ADMM solution for this problem $\text{min}_{x} \frac{1}{2}\left\|Ax – y \right\|_2^2 \ \text{s.t.} \ \|x \|_{1} \leq b$

convex optimizationnumerical optimizationoptimizationproximal-operators

How to use ADMM for the problem given below?

\begin{alignat}{2}
\tag{P1}
&\underset{x \in \mathbb{R}^{n \times 1}}{\text{minimize}}&\quad \frac{1}{2}\left\|Ax – r \right\|_2^2\\
&\text{subject to }&\quad \|x\|_{1} \leq b,
\end{alignat}

where $r \in \mathbb{R}^{m \times 1}$, $A \in \mathbb{R}^{m \times n}$, and $b \in \mathbb{R}_{\geq0}$.


To use ADMM (http://stanford.edu/~boyd/admm.html), I can rewrite P1 as following.

\begin{alignat}{2}
&\underset{x \in \mathbb{R}^{n \times 1}, \ z \in \mathbb{R}^{m \times 1}}{\text{minimize}}&\quad \frac{1}{2}\left\|z – r \right\|_2^2 + f(x) \\
&\text{subject to } & z = Ax ,
\end{alignat}

where $f(x)$ is an indicator function to the $\ell_1$ norm ball, i.e., $f(x) = 0$ if $x \in C$ otherwise $+\infty$ and $C = \left\{ x : \|x\|_{1} \leq b \right \}$.

And, ADMM steps are
\begin{align}
{x}^{k+1}
&= \arg\min_{x} L_\rho\left( x, z^{k}, y^{k} \right) \\
{z}^{k+1}
&= \arg\min_{z} L_\rho\left( x^{k+1}, z, y^{k} \right) \\
{y}^{k+1}
&= {y}^{k} + \rho \left( A {x}^{k+1} – {z}^{k+1} \right),
\end{align}

where the augmented Lagrangian is
\begin{align}
L_\rho\left( x, z, y \right) = \frac{1}{2}\left\|z – r \right\|_2^2 + f(x) + y^T\left( Ax – z \right) + \frac{\rho }{2}\left\| Ax – z \right\|_2^2.
\end{align}

For the step 1 of ADMM iteration, I need to solve the following
\begin{align}
0 \in \partial f(x) + A^Ty + \rho A^T \left( Ax – z \right).
\end{align}

Now, I am stuck and do not know how to solve for $x$. Can anyone help me?

For the step 2 of ADMM iteration, it is simple. But step 1 is unclear.

Best Answer

The way that the optimization problem (P1) has been reformulated here, the $x$-update is indeed not easy. An iterative algorithm would be required just to solve that subproblem. So what we should do is reformulate the problem differently so that both updates are easy.

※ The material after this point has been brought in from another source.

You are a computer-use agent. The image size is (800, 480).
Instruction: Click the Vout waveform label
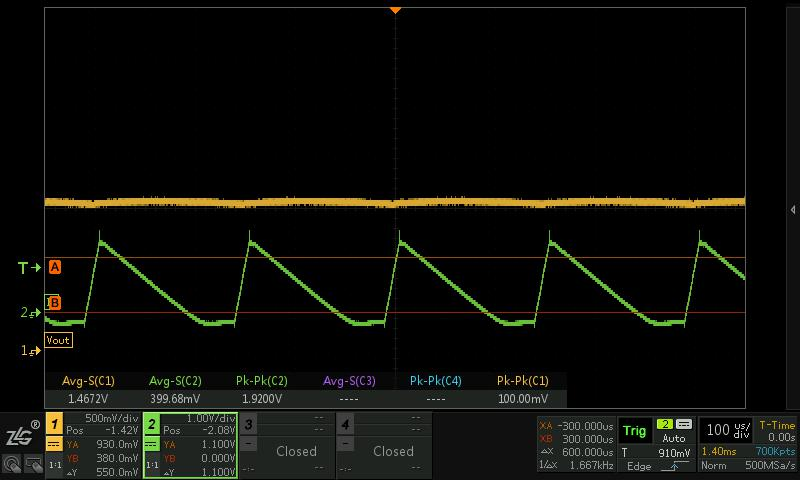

In this case, you can just express the optimization problem (P1) as $$ \tag{1} \text{minimize} \quad f(x) + \underbrace{\frac12 \| Ax - r \|_2^2}_{g(x)} $$ and minimize $f+g$ using the Douglas-Rachford method (which is a special case of ADMM). (Here the optimization variable is $x$, and $f$ is the indicator function of the $\ell_1$-norm ball of radius $b$.) Evaluating the proximal operator of $g$ reduces to solving a linear system of equations involving the matrix $A$. Evaluating the proximal operator of $f$ is equivalent to projecting a point onto the $\ell_1$-norm ball of radius $b$. (One way to do that is explained on slide 6-15 in Vandenberghe's UCLA 236c notes.)

By the way, because $g$ is differentiable, you can also solve problem (1) using the proximal gradient method or an accelerated proximal gradient method such as FISTA. I'd bet FISTA would be faster than ADMM, and also these methods have two other advantages: 1) There is no need to solve a large linear system of equations at each iteration; 2) Line search procedures are available (so there's no need to laboriously tune your step size, as is often necessary with ADMM).